Other: A joke about B-Gandhi, B-Columbus, and B-Jesus which the filmmakers could have done without.
But don’t be fooled, these Christians are no sticks-in-the-muds! Just like all Americans, they enjoy a good joke or a sophisticated plot device as much as anyone, provided it doesn’t conflict with their values in any way, or even reinforce their values but in too graphic a way. Other than that, rock on, Hollywood!
It also has scenes such as a teddy bear being opened up and the stuffing popping out. However, it is quite humorous to hear “Jingle Bells” played as a dirge! (Nightmare Before Christmas, 3D)
Bees shouldn’t be able to fly! Their bodies are too big for their wings, and yet…This is a cute film which kids will love. It has a few lines for the adults too. Who wouldn’t love a newspaper headline which reads: “Frisbee Hits Hive!” *** (Bee Movie)

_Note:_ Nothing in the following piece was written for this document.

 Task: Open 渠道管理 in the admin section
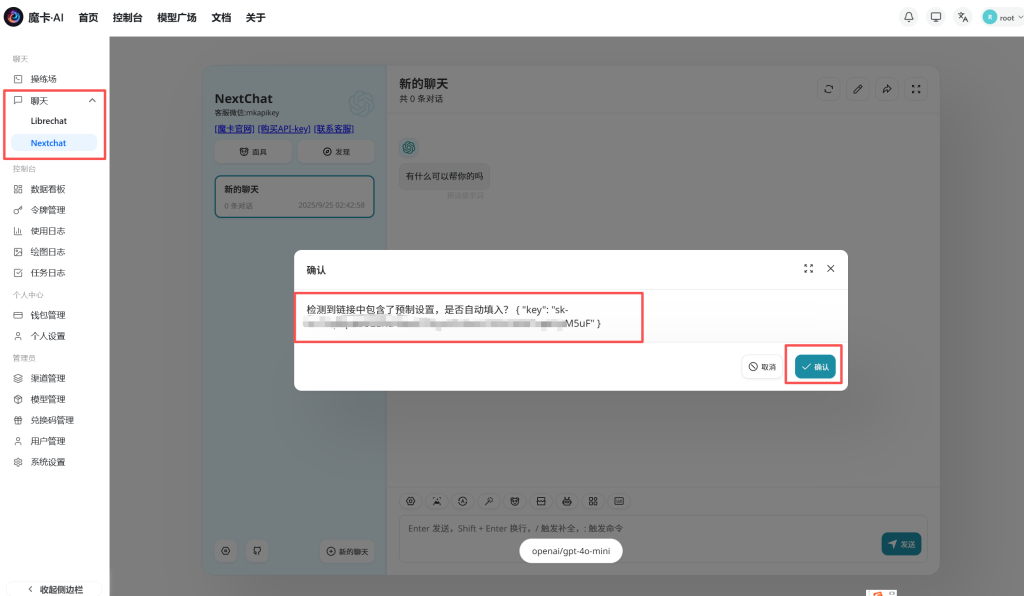coord(47,378)
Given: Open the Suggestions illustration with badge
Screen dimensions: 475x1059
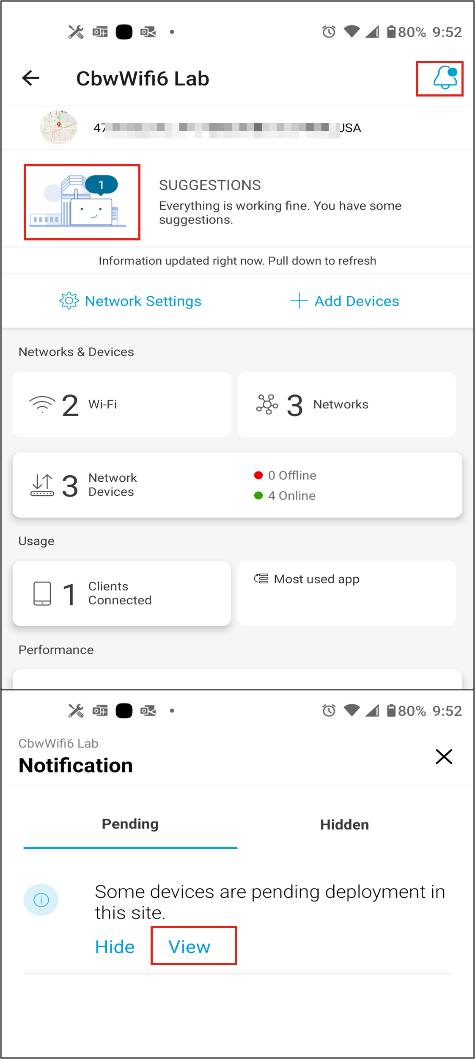Looking at the screenshot, I should point(82,201).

This film is consistently funny and should propel Steve Carell further up the Hollywood ladder of success. He plays Dan Burns, a widower raising three daughters. The daughters alone set up some potentially humorous moments as one is seventeen and pushing her father to let her drive. The middle daughter believes she is in love with a boy and that her father simply doesn’t understand that it is the “real” thing. This sets up a great scene as the boy comes to visit, and when Dan answers the door, the boy explains he is there to see Dan’s daughter. When Dan learns it is the middle daughter and not the oldest, he says, “Come back in two years!” and closes the door. (Dan in Real Life)

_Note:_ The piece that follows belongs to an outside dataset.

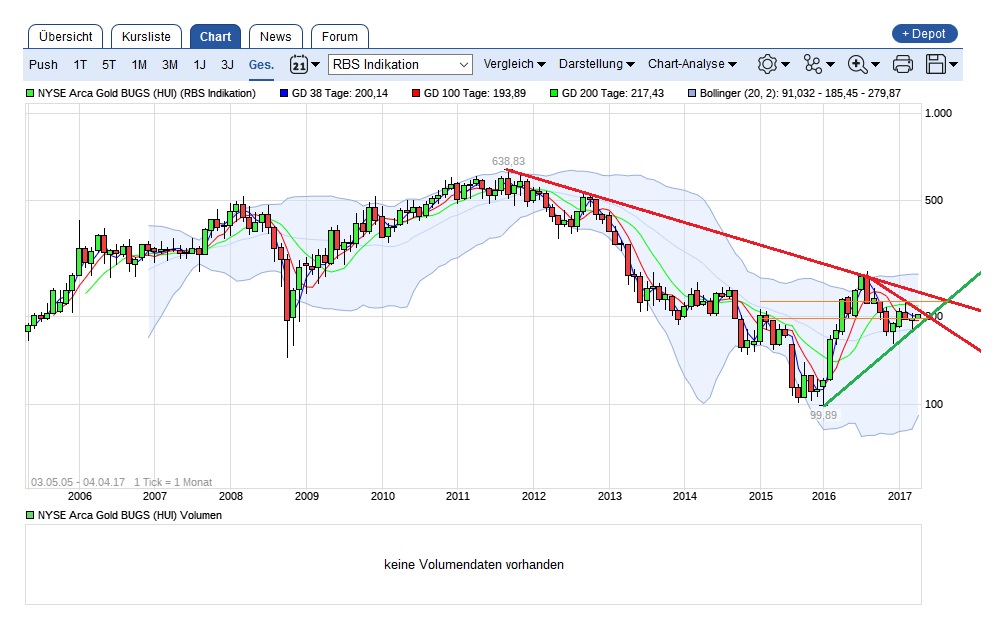Viewport: 1008px width, 630px height.
Task: Open the chart settings gear icon
Action: tap(767, 65)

Christmas carols (secular, of course) played in a non-jolly way? Zany! Benign newspaper headlines? What will they think of next! And what about kids these days? Don’t tell me, I’ll tell you!
All right, so they wants to rates the movies. Fine with me, but why is this niche group pandering creeping into the mainstream ads? Who gave this moral watchdog group the patina of legitimacy? Whose fault is this?
In 1991 The Dove Foundation began promoting family-friendly entertainment. Our standards and criteria are based on Judeo/Christian values, free from the pressure of commercial interests. We believe in a positive approach of commending high-quality, wholesome movies rather than condemning filmmakers for not meeting those standards.
In the summer of 1990 a group of fathers began looking for a way to identify movies that were compatible with their families’ values — The Dove Foundation was born…(2005) Twentieth Century Fox Home Entertainment began to include the Dove “Family-Approved” Seal on all nationally marketed Dove approved DVDs.
Fox, I should have known. The same empire that gave us Married With Children back in the 80′s and Family Guy today in television and Farm Sluts, What Happened in Vegas…. and The Transporter on screen is concerned about your family’s values. God damn, those guys are good at playing all possible sides. Sex and violence sells, and getting panties wadded up over sex and violence sells. Two, two, two profitable markets in one!
***The assertion that bees can’t fly is only true if you use the linearized hydrodynamic equations and assume fixed wings; if you use the non-linearized ones with the proper assumptions about the wings, they can in fact fly.